Toxoplasmosis is a widespread parasitic infection caused by the apicomplexan protozoan Toxoplasma gondii, capable of infecting virtually all warm-blooded animals including humans. While typically asymptomatic or mild in immunocompetent individuals, the disease poses significant risks to immunocompromised persons and pregnant women, in whom severe neurological sequelae or congenital abnormalities may occur. The parasite's unique biology, with sexual reproduction restricted to felids and a capacity for lifelong tissue cyst formation, shapes its epidemiology and transmission dynamics.

Definition

Toxoplasmosis is a parasitic disease caused by Toxoplasma gondii, an apicomplexan protozoan parasite. The organism exhibits a complex lifecycle in which sexual reproduction occurs exclusively within members of the cat family, while asexual replication can proceed in virtually any warm-blooded vertebrate host. Following initial infection, the parasite can establish chronic latent infection characterized by tissue cyst formation containing bradyzoite stages, primarily in muscular and neural tissues.

Clinical features

Acute infection in healthy adults is frequently asymptomatic, though when symptoms appear they typically manifest as a mild, influenza-like illness lasting weeks to months, characterized by muscle aches, tender lymphadenopathy, headache, fever, and fatigue. Ocular involvement may occur in a subset of patients, manifesting as chorioretinitis with potential vision impairment. In immunocompromised individuals, particularly those with advanced HIV/AIDS or transplant recipients, reactivation or severe primary infection can produce life-threatening encephalitis, seizures, poor coordination, and pulmonary disease resembling tuberculosis or Pneumocystis jirovecii pneumonia. Congenital transmission during maternal infection may result in fetal death, neurological impairment, chorioretinitis, or hydrocephalus in the offspring.

Epidemiology

Toxoplasma gondii demonstrates an exceptionally broad host range, infecting most species of warm-blooded animals worldwide.
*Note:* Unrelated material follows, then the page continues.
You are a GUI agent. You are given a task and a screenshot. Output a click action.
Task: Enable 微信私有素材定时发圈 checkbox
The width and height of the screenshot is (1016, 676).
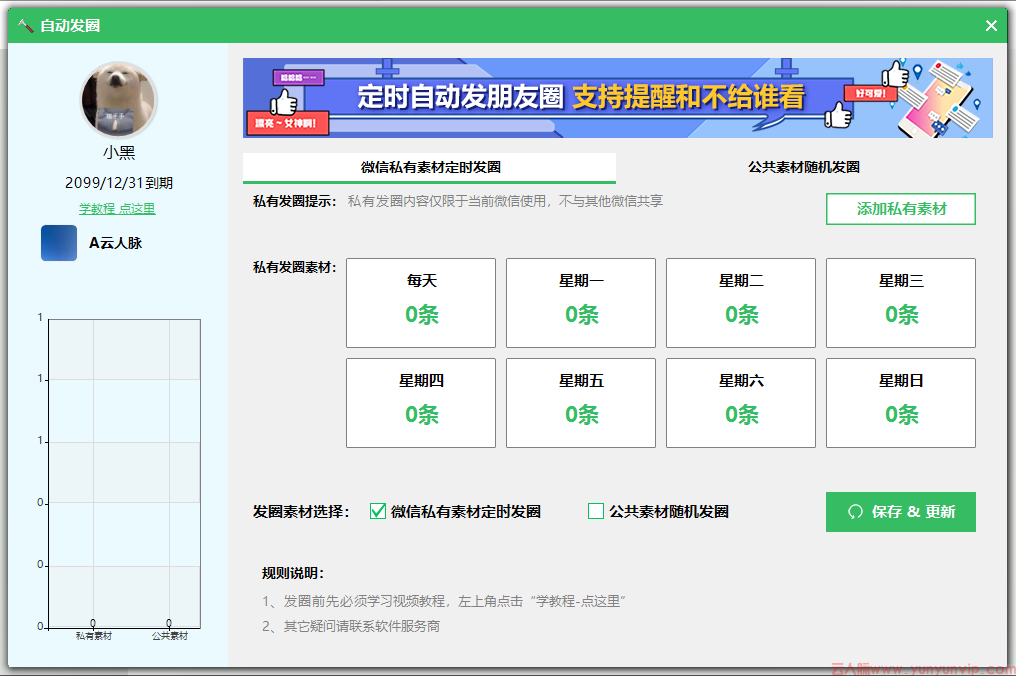point(378,511)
Felids serve as the definitive hosts and primary environmental reservoir, shedding oocysts in feces that can contaminate soil, water, and vegetation. Human seroprevalence varies considerably by geographic region, dietary practices, and sanitation standards, with estimates ranging from under 20% to over 80% in different populations. The global burden of disease attributable to toxoplasmosis remains incompletely quantified due to challenges in surveillance and the often-subclinical nature of infection, though emerging evidence links chronic infection to various neuropsychiatric conditions.

Transmission

Human infection occurs primarily through consumption of food or water contaminated with tissue cysts from undercooked meat, particularly pork, lamb, or venison, or with environmentally resistant oocysts from cat feces. Vertical transmission from mother to fetus represents a significant route during acute maternal infection. Rare transmission has been documented through blood transfusion, solid organ transplantation, and laboratory exposure. While the parasite is not considered directly contagious between humans under normal circumstances, scientific debate continues regarding the potential for sexual transmission based on detection of T. gondii in human semen.

Risk groups

Immunocompromised individuals, including persons with AIDS, organ transplant recipients, and patients receiving immunosuppressive therapies, face elevated risk of severe or life-threatening disease from reactivation of latent infection or primary acquisition. Pregnant women who acquire primary infection during gestation risk transmitting the parasite to the fetus, with severity of outcomes inversely related to gestational age at time of infection. Infants born to mothers with acute toxoplasmosis during pregnancy represent a high-risk group requiring clinical evaluation and potential therapeutic intervention.

Prevention

Public health measures emphasize food safety practices, including thorough cooking of meat to internal temperatures sufficient to destroy tissue cysts and thorough washing of fruits and vegetables potentially contaminated with soil or water. Pregnant women and immunocompromised individuals should avoid handling cat litter or gardening without protective gloves, and should delegate litter box cleaning when possible. Serological screening of pregnant women in some healthcare systems enables early detection and potential intervention to reduce congenital transmission risk.

Surveillance note

Surveillance for toxoplasmosis presents methodological challenges given the predominantly asymptomatic nature of infection in healthy populations and the reliance on serological testing for case identification. Laboratory-based reporting captures only a fraction of true infections, while congenital cases may be underdiagnosed without systematic prenatal screening protocols. Population-based seroprevalence studies provide the most reliable epidemiologic data for assessing regional burden and temporal trends. Enhanced surveillance in immunocompromised populations, particularly those with advanced HIV/AIDS, remains important for detecting reactivation disease and guiding clinical management.

Coding Register
ICD-10
B58
ICD-11
1F54
Key Statistics
Total cases
0
Peak month
Coverage
0 reporting countries · —

Dataset Archive

Supplementary Data | Multi-country disease dataset

Machine-readable multi-country disease dataset (JSON/CSV) with source metadata.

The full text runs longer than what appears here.